Page:Le Rouge et le Noir.djvu/388

Le texte de cette page a été corrigé et est conforme au fac-similé.

Les rois étrangers ne vous écouteront que quand vous leur annoncerez vingt mille gentilshommes prêts à saisir les armes pour leur ouvrir les portes de la France. Ce service est pénible, direz-vous ; messieurs, notre tête est à ce prix. Entre la liberté de la presse et notre existence comme gentilshommes, il y a guerre à mort. Devenez des manufacturiers, des paysans, ou prenez votre fusil. Soyez timides si vous voulez, mais ne soyez pas stupides ; ouvrez les yeux.
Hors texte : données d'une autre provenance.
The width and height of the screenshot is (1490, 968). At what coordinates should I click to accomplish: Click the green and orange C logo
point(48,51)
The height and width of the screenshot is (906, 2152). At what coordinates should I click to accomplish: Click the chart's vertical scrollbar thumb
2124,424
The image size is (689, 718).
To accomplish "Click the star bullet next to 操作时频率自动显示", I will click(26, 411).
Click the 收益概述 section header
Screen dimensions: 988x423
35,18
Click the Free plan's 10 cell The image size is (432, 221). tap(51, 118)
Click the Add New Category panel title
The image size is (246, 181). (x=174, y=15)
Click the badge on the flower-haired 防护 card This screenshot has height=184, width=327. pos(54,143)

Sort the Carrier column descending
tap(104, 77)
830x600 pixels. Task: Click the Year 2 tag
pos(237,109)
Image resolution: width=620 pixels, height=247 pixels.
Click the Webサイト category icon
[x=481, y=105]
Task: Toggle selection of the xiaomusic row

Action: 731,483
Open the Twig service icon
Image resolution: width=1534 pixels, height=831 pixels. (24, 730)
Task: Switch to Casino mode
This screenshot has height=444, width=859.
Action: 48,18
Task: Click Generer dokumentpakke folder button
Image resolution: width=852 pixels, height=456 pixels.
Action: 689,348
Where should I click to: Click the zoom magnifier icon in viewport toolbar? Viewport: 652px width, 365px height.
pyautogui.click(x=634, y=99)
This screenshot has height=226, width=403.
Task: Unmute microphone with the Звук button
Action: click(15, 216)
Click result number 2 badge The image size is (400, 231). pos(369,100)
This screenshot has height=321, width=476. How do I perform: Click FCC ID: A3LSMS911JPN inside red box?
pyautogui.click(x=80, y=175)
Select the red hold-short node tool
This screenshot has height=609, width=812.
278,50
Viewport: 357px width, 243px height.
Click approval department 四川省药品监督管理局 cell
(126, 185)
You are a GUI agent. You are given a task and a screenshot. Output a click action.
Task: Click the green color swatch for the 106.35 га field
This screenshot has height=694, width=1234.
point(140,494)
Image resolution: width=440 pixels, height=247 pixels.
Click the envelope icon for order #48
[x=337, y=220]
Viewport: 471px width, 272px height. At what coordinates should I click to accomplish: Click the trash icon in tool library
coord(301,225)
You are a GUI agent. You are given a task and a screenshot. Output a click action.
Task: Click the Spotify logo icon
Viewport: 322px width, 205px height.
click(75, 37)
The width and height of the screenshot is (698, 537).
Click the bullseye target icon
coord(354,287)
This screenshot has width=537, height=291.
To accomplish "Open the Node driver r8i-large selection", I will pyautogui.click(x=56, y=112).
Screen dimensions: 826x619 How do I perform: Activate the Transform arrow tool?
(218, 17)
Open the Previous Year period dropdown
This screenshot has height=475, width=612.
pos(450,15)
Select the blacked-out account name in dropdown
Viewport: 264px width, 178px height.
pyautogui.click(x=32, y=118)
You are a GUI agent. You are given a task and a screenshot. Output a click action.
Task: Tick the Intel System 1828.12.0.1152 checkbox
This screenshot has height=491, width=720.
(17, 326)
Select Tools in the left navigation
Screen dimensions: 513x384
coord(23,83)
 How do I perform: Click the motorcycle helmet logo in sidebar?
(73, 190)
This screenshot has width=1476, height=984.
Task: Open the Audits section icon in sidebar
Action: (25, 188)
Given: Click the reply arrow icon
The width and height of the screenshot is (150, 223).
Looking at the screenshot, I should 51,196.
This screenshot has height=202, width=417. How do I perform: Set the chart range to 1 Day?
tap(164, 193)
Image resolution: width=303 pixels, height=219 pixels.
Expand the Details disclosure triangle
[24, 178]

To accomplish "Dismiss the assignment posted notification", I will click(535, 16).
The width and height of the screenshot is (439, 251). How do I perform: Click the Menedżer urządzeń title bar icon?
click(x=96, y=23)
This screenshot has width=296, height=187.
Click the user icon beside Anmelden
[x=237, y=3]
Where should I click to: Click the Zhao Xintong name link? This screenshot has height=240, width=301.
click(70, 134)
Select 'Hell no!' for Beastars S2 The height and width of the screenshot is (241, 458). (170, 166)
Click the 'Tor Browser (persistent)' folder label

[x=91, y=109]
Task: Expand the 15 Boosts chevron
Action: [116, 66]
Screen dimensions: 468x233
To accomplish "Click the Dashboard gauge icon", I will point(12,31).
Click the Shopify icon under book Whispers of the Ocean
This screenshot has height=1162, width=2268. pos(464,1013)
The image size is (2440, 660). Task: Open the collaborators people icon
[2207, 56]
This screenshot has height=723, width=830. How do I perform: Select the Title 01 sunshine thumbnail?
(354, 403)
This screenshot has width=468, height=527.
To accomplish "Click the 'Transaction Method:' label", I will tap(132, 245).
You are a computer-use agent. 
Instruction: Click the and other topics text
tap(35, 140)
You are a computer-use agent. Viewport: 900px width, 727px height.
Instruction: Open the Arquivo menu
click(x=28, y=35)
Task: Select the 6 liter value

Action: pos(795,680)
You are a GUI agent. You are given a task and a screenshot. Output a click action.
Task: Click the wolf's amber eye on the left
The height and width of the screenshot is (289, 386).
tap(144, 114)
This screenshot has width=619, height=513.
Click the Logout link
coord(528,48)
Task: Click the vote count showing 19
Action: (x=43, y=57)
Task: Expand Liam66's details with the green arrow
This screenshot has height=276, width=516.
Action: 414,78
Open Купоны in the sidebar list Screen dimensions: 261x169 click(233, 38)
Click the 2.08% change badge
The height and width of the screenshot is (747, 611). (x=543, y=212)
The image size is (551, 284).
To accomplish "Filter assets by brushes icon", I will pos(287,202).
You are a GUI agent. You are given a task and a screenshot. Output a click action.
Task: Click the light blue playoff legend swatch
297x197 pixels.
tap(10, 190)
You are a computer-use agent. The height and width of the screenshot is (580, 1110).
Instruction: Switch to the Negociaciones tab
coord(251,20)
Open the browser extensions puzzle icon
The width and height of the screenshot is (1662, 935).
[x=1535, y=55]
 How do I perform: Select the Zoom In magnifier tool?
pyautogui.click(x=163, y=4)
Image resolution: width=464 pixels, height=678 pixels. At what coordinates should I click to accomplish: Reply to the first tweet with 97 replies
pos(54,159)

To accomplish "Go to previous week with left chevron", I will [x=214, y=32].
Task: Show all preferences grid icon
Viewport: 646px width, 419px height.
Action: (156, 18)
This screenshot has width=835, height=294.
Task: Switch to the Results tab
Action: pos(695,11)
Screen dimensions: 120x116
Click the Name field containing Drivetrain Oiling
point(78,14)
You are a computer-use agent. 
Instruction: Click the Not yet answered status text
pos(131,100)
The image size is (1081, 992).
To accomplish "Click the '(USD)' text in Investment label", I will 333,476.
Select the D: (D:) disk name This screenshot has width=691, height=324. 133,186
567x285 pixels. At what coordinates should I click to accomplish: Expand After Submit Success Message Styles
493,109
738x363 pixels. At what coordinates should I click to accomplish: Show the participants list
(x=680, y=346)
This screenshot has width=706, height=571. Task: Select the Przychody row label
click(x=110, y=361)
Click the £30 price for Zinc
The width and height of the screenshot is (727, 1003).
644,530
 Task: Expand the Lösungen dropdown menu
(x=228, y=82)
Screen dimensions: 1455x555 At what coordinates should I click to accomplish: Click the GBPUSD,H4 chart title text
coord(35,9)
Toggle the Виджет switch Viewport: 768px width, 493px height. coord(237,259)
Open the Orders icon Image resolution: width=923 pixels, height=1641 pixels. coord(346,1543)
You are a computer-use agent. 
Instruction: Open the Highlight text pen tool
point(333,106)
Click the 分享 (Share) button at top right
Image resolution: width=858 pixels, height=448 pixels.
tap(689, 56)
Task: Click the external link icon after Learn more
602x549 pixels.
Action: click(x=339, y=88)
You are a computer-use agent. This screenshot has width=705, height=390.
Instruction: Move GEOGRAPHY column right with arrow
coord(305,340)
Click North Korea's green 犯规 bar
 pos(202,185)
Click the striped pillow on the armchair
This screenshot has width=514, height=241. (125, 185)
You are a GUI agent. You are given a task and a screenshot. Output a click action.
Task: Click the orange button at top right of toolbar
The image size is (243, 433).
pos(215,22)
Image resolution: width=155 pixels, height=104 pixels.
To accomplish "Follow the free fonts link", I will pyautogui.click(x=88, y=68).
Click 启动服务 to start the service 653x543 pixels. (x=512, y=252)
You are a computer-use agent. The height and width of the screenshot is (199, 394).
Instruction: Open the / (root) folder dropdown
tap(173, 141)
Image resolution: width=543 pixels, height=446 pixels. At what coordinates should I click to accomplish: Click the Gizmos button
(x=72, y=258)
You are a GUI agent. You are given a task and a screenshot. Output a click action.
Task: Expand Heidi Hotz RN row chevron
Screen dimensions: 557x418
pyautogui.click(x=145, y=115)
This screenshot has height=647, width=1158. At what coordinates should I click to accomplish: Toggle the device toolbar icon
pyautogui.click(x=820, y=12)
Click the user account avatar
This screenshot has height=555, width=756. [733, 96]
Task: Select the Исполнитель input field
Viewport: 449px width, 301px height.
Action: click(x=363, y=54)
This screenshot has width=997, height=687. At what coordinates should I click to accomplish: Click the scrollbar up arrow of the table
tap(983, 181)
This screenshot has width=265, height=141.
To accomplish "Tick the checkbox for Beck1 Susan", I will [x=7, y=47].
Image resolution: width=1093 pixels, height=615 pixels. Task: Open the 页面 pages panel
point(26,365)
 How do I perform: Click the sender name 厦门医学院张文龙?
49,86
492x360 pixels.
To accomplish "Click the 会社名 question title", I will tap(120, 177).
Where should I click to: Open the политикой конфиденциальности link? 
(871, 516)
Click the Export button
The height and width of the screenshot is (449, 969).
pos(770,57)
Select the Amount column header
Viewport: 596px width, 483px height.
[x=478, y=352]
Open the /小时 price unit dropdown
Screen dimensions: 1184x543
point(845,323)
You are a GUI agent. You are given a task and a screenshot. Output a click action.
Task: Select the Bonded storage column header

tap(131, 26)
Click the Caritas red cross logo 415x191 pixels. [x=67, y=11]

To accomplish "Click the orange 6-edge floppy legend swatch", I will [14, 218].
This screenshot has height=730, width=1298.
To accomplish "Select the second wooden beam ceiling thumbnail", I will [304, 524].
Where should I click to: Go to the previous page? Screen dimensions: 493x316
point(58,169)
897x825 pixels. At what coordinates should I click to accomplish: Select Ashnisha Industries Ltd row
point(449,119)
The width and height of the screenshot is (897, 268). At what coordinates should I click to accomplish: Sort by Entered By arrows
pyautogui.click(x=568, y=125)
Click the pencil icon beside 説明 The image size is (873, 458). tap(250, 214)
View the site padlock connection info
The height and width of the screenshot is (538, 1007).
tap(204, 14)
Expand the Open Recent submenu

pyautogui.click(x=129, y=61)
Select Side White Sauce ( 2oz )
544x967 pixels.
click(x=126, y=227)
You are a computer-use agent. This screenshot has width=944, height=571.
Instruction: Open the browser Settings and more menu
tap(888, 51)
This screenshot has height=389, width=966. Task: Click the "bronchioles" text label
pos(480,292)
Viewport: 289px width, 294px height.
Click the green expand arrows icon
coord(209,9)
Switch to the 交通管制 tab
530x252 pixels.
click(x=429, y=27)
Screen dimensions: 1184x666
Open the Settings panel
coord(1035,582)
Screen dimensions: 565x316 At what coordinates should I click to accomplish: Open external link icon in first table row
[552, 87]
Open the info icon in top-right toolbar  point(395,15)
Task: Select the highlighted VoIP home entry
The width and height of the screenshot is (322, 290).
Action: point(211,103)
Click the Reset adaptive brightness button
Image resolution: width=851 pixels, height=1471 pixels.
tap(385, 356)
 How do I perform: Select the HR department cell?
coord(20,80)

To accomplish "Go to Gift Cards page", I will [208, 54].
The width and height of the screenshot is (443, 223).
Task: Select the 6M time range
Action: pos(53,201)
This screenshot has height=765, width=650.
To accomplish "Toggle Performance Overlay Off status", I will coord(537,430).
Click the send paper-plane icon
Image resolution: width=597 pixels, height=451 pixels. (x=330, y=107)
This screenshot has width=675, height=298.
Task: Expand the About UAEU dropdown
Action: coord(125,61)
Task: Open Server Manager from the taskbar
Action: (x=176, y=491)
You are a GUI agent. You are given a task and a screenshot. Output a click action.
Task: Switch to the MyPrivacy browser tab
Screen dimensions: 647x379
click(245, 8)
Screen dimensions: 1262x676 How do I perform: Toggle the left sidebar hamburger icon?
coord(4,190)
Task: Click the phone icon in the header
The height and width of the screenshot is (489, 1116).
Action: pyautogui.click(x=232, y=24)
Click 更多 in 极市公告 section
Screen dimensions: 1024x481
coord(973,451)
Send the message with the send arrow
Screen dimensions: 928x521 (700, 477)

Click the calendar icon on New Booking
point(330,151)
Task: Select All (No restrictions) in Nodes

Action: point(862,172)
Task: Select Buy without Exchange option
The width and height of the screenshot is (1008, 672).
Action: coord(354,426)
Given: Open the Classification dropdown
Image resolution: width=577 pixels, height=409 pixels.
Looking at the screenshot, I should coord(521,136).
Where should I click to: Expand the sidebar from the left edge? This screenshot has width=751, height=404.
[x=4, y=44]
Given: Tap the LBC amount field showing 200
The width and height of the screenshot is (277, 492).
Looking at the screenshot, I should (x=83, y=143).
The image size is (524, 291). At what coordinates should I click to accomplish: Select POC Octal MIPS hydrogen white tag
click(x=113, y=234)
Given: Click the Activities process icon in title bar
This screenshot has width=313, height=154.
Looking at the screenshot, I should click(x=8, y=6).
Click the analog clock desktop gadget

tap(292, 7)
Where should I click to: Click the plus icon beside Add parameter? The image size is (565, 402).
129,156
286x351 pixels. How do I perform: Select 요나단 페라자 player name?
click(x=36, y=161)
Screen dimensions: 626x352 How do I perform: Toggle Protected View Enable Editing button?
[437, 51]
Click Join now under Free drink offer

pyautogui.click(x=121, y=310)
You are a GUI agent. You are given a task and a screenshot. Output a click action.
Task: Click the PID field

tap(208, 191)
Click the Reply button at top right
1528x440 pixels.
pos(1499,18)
Formez vos bataillons, vous dirai-je avec la chanson des jacobins ; alors il se trouvera quelque noble Gustave-Adolphe, qui, touché du péril imminent du principe monarchique, s’élancera à trois cents lieues de son pays, et fera pour vous ce que Gustave fit pour les princes protestants. Voulez-vous continuer à parler sans agir ? Dans cinquante ans il n’y aura plus en Europe que des présidents de république, et pas un roi. Et avec ces trois lettres R, O, I s’en vont les prêtres et les gentilshommes. Je ne vois plus que des candidats faisant la cour à des majorités crottées.

Vous avez beau dire que la France n’a pas en ce moment un général accrédité, connu et aimé de tous, que l’armée n’est organisée que dans l’intérêt du trône et de l’autel, qu’on lui a ôté tous les vieux troupiers, tandis que chacun des régiments prussiens et autrichiens compte cinquante sous-officiers qui ont vu le feu.

Deux cent mille jeunes gens appartenant à la petite bourgeoisie sont amoureux de la guerre…

— Trêve de vérités désagréables, dit d’un ton suffisant un grave personnage, apparemment fort avant dans les dignités ecclésiastiques, car M. de La Mole sourit agréablement au lieu de se fâcher, ce qui fut un grand signe pour Julien.

Trêve de vérités désagréables, résumons-nous, messieurs : l’homme à qui il est question de couper une jambe gangrenée serait mal venu de dire à son chirurgien : cette jambe malade est fort saine. Passez-moi l’expression, messieurs, le noble duc de *** est notre chirurgien.

Voilà enfin le grand mot prononcé, pensa Julien ; c’est vers le… que je galoperai cette nuit.